Una decisione attesa da mesi: cosa farà Audi?
Volkswagen, che controlla Audi, ha già impianti in Tennessee e South Carolina. Però Audi vuole qualcosa di suo, moderno e flessibile. Un sito in grado di ospitare anche modelli elettrici come il Q6 e-tron, sfruttando gli incentivi dell’Inflation Reduction Act. Tre sono le ipotesi: costruire da zero, usare uno stabilimento Volkswagen già attivo, oppure scegliere una soluzione ibrida. Il CEO Gernot Döllner ha promesso la decisione entro fine 2025. Il tempo corre e i tavoli di dialogo tra Berlino e Washington si moltiplicano. Intanto, negli uffici di Audi si fa i conti con scenari che mutano in fretta.

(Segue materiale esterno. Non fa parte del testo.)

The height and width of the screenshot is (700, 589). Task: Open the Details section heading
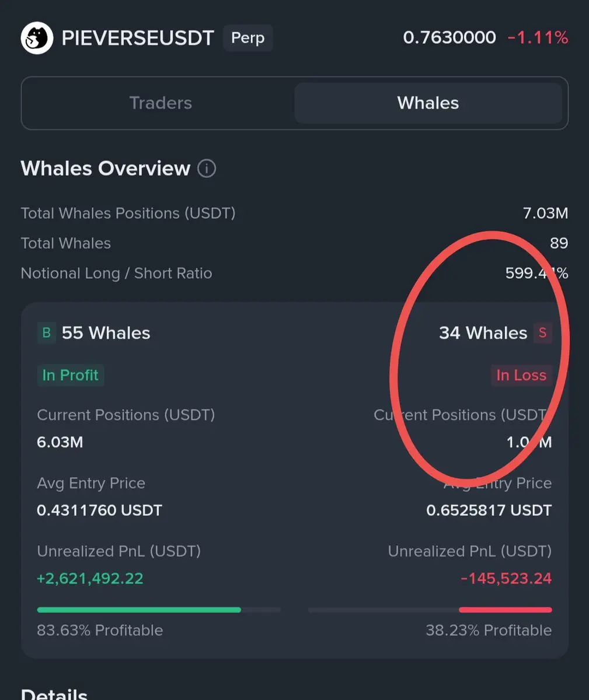54,694
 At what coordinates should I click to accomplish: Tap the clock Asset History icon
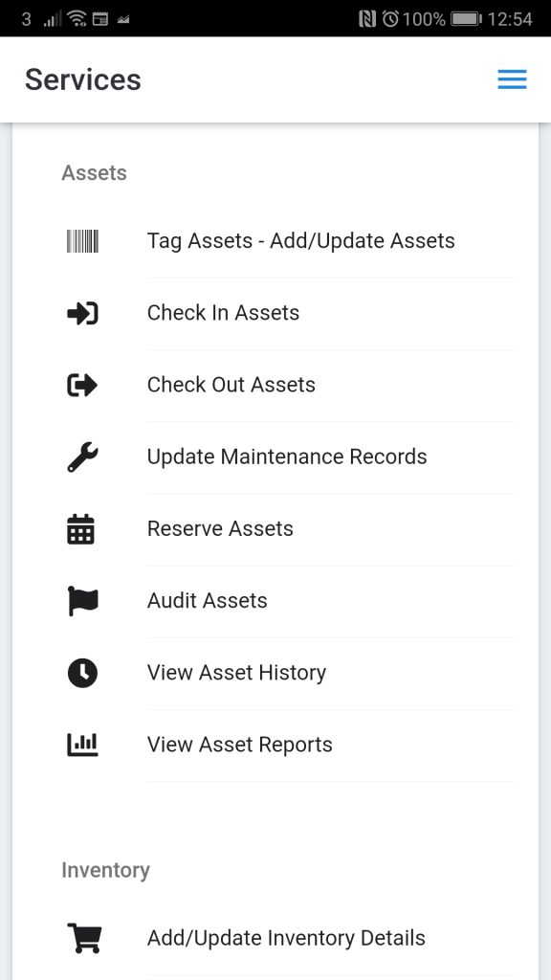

Audi sicuramente non può permettersi di restare ferma. Il mercato statunitense è centrale per SUV come Audi Q5, modello amatissimo oltreoceano. Continuare a produrre lontano significa affrontare supply chain incerte, tempi lunghi, costi in aumento e rischi enormi. Chi costruisce negli Stati Uniti ora incassa bonus fiscali, risparmia sulla logistica e consegna più in fretta. Anche Hyundai, Honda e Volvo hanno capito la direzione del vento e stanno accelerando. Washington vuole auto costruite in casa, ormai lo sanno tutti e o si entra nel gioco, o si resta fuori. Audi non può più aspettare, è arrivato il momento di attivarsi prima che decidano altri per lei.